WHAT YOU WILL DO => Please print each of the entries below exactly.

Extracted records:
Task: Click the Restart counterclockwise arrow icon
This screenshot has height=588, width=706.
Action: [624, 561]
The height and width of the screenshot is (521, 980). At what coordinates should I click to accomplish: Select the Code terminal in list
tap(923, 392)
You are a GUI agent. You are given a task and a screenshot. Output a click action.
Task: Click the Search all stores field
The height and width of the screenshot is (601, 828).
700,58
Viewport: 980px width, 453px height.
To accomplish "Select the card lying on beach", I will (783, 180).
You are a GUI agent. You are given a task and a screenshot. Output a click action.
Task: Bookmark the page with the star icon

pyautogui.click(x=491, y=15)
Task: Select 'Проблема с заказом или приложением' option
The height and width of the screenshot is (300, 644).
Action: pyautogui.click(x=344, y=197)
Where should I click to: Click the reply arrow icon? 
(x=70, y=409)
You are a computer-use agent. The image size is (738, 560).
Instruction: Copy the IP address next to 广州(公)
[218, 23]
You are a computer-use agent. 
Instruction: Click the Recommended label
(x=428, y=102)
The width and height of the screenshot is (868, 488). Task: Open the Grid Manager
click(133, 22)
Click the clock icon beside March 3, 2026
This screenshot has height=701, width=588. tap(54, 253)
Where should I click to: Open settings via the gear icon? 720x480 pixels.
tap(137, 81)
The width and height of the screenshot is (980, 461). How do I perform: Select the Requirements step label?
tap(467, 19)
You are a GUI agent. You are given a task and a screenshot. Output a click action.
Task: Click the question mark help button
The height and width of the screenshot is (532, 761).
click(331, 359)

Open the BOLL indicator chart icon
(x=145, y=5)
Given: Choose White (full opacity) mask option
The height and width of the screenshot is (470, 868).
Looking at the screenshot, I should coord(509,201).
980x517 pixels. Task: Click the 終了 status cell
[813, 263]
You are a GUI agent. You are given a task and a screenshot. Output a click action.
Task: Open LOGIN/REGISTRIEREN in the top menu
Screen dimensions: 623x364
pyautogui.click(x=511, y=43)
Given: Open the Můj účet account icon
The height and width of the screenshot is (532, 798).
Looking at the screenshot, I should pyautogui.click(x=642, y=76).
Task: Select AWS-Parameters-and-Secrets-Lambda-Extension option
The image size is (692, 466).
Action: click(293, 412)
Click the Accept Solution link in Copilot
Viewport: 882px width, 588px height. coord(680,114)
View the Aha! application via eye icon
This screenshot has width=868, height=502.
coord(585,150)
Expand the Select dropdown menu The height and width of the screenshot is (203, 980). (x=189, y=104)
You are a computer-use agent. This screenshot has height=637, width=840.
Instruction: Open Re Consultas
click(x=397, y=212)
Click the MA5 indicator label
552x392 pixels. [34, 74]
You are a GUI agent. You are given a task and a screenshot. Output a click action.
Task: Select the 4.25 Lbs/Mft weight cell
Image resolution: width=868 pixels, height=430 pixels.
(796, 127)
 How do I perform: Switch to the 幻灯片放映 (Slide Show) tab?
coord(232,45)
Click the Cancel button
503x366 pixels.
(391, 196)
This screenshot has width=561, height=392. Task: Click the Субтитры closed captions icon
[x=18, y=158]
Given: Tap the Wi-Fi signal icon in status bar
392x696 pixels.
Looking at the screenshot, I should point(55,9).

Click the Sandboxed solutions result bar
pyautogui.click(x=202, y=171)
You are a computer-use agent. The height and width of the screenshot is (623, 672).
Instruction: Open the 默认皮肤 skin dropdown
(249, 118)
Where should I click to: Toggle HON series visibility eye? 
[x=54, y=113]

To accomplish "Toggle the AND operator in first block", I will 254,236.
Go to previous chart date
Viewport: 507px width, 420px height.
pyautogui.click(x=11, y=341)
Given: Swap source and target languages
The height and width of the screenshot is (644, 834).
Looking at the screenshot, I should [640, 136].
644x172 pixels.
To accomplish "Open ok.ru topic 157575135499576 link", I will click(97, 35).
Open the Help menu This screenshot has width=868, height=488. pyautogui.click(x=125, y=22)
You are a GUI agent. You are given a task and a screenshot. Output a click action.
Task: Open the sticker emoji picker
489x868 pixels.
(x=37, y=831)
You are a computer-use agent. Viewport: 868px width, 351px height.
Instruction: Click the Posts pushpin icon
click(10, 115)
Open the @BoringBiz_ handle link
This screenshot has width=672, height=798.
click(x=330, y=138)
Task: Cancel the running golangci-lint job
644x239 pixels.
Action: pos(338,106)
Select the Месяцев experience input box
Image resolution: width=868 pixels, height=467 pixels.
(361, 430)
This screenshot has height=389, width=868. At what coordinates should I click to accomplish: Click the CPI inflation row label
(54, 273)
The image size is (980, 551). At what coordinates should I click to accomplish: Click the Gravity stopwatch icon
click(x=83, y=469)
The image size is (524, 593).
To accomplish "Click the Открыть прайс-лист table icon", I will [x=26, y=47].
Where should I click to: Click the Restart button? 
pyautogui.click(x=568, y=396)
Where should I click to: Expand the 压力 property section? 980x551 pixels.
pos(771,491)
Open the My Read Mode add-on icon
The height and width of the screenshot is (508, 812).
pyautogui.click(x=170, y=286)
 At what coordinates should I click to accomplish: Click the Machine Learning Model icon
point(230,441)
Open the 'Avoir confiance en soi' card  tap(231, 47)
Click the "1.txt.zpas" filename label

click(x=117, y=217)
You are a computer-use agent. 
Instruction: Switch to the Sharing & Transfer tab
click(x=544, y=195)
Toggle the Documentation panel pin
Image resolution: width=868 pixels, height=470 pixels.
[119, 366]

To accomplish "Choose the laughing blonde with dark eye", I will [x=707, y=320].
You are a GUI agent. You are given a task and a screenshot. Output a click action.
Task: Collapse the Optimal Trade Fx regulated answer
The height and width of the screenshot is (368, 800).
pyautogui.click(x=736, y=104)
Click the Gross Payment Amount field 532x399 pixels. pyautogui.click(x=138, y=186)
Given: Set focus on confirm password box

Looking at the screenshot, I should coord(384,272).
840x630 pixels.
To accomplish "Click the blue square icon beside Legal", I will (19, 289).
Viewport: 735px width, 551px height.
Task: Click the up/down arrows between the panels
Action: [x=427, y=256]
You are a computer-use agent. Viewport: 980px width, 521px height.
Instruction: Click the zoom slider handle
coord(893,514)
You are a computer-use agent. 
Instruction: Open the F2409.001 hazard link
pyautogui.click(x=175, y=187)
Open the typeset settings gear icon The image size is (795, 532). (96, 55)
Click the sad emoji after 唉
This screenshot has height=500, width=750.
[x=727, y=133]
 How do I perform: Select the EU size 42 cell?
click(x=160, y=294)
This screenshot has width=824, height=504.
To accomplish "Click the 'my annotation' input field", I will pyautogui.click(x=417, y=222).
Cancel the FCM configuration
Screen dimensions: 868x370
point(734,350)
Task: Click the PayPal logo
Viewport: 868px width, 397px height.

SOLUTION TO THE PROBLEM =>
Task: Click the Restart counterclockwise arrow icon
This screenshot has height=588, width=706.
Action: [624, 561]
The height and width of the screenshot is (521, 980). At what coordinates should I click to accomplish: Select the Code terminal in list
tap(923, 392)
You are a GUI agent. You are given a task and a screenshot. Output a click action.
Task: Click the Search all stores field
The height and width of the screenshot is (601, 828).
700,58
Viewport: 980px width, 453px height.
To accomplish "Select the card lying on beach", I will (783, 180).
You are a GUI agent. You are given a task and a screenshot. Output a click action.
Task: Bookmark the page with the star icon

pyautogui.click(x=491, y=15)
Task: Select 'Проблема с заказом или приложением' option
The height and width of the screenshot is (300, 644).
Action: pyautogui.click(x=344, y=197)
Where should I click to: Click the reply arrow icon? 
(x=70, y=409)
You are a computer-use agent. The image size is (738, 560).
Instruction: Copy the IP address next to 广州(公)
[218, 23]
You are a computer-use agent. 
Instruction: Click the Recommended label
(x=428, y=102)
The width and height of the screenshot is (868, 488). Task: Open the Grid Manager
click(133, 22)
Click the clock icon beside March 3, 2026
This screenshot has height=701, width=588. tap(54, 253)
Where should I click to: Open settings via the gear icon? 720x480 pixels.
tap(137, 81)
The width and height of the screenshot is (980, 461). How do I perform: Select the Requirements step label?
tap(467, 19)
You are a GUI agent. You are given a task and a screenshot. Output a click action.
Task: Click the question mark help button
The height and width of the screenshot is (532, 761).
click(331, 359)

Open the BOLL indicator chart icon
(x=145, y=5)
Given: Choose White (full opacity) mask option
The height and width of the screenshot is (470, 868).
Looking at the screenshot, I should coord(509,201).
980x517 pixels. Task: Click the 終了 status cell
[813, 263]
You are a GUI agent. You are given a task and a screenshot. Output a click action.
Task: Open LOGIN/REGISTRIEREN in the top menu
Screen dimensions: 623x364
pyautogui.click(x=511, y=43)
Given: Open the Můj účet account icon
The height and width of the screenshot is (532, 798).
Looking at the screenshot, I should pyautogui.click(x=642, y=76).
Task: Select AWS-Parameters-and-Secrets-Lambda-Extension option
The image size is (692, 466).
Action: click(293, 412)
Click the Accept Solution link in Copilot
Viewport: 882px width, 588px height. coord(680,114)
View the Aha! application via eye icon
This screenshot has width=868, height=502.
coord(585,150)
Expand the Select dropdown menu The height and width of the screenshot is (203, 980). (x=189, y=104)
You are a computer-use agent. This screenshot has height=637, width=840.
Instruction: Open Re Consultas
click(x=397, y=212)
Click the MA5 indicator label
552x392 pixels. [34, 74]
You are a GUI agent. You are given a task and a screenshot. Output a click action.
Task: Select the 4.25 Lbs/Mft weight cell
Image resolution: width=868 pixels, height=430 pixels.
(796, 127)
 How do I perform: Switch to the 幻灯片放映 (Slide Show) tab?
coord(232,45)
Click the Cancel button
503x366 pixels.
(391, 196)
This screenshot has width=561, height=392. Task: Click the Субтитры closed captions icon
[x=18, y=158]
Given: Tap the Wi-Fi signal icon in status bar
392x696 pixels.
Looking at the screenshot, I should point(55,9).

Click the Sandboxed solutions result bar
pyautogui.click(x=202, y=171)
You are a computer-use agent. The height and width of the screenshot is (623, 672).
Instruction: Open the 默认皮肤 skin dropdown
(249, 118)
Where should I click to: Toggle HON series visibility eye? 
[x=54, y=113]

To accomplish "Toggle the AND operator in first block", I will 254,236.
Go to previous chart date
Viewport: 507px width, 420px height.
pyautogui.click(x=11, y=341)
Given: Swap source and target languages
The height and width of the screenshot is (644, 834).
Looking at the screenshot, I should [640, 136].
644x172 pixels.
To accomplish "Open ok.ru topic 157575135499576 link", I will click(97, 35).
Open the Help menu This screenshot has width=868, height=488. pyautogui.click(x=125, y=22)
You are a GUI agent. You are given a task and a screenshot. Output a click action.
Task: Open the sticker emoji picker
489x868 pixels.
(x=37, y=831)
You are a computer-use agent. Viewport: 868px width, 351px height.
Instruction: Click the Posts pushpin icon
click(10, 115)
Open the @BoringBiz_ handle link
This screenshot has width=672, height=798.
click(x=330, y=138)
Task: Cancel the running golangci-lint job
644x239 pixels.
Action: pos(338,106)
Select the Месяцев experience input box
Image resolution: width=868 pixels, height=467 pixels.
(361, 430)
This screenshot has height=389, width=868. At what coordinates should I click to accomplish: Click the CPI inflation row label
(54, 273)
The image size is (980, 551). At what coordinates should I click to accomplish: Click the Gravity stopwatch icon
click(x=83, y=469)
The image size is (524, 593).
To accomplish "Click the Открыть прайс-лист table icon", I will [x=26, y=47].
Where should I click to: Click the Restart button? 
pyautogui.click(x=568, y=396)
Where should I click to: Expand the 压力 property section? 980x551 pixels.
pos(771,491)
Open the My Read Mode add-on icon
The height and width of the screenshot is (508, 812).
pyautogui.click(x=170, y=286)
 At what coordinates should I click to accomplish: Click the Machine Learning Model icon
point(230,441)
Open the 'Avoir confiance en soi' card  tap(231, 47)
Click the "1.txt.zpas" filename label

click(x=117, y=217)
You are a computer-use agent. 
Instruction: Switch to the Sharing & Transfer tab
click(x=544, y=195)
Toggle the Documentation panel pin
Image resolution: width=868 pixels, height=470 pixels.
[119, 366]

To accomplish "Choose the laughing blonde with dark eye", I will [x=707, y=320].
You are a GUI agent. You are given a task and a screenshot. Output a click action.
Task: Collapse the Optimal Trade Fx regulated answer
The height and width of the screenshot is (368, 800).
pyautogui.click(x=736, y=104)
Click the Gross Payment Amount field 532x399 pixels. pyautogui.click(x=138, y=186)
Given: Set focus on confirm password box

Looking at the screenshot, I should coord(384,272).
840x630 pixels.
To accomplish "Click the blue square icon beside Legal", I will (19, 289).
Viewport: 735px width, 551px height.
Task: Click the up/down arrows between the panels
Action: [x=427, y=256]
You are a computer-use agent. Viewport: 980px width, 521px height.
Instruction: Click the zoom slider handle
coord(893,514)
You are a computer-use agent. 
Instruction: Open the F2409.001 hazard link
pyautogui.click(x=175, y=187)
Open the typeset settings gear icon The image size is (795, 532). (96, 55)
Click the sad emoji after 唉
This screenshot has height=500, width=750.
[x=727, y=133]
 How do I perform: Select the EU size 42 cell?
click(x=160, y=294)
This screenshot has width=824, height=504.
To accomplish "Click the 'my annotation' input field", I will pyautogui.click(x=417, y=222).
Cancel the FCM configuration
Screen dimensions: 868x370
point(734,350)
Task: Click the PayPal logo
Viewport: 868px width, 397px height.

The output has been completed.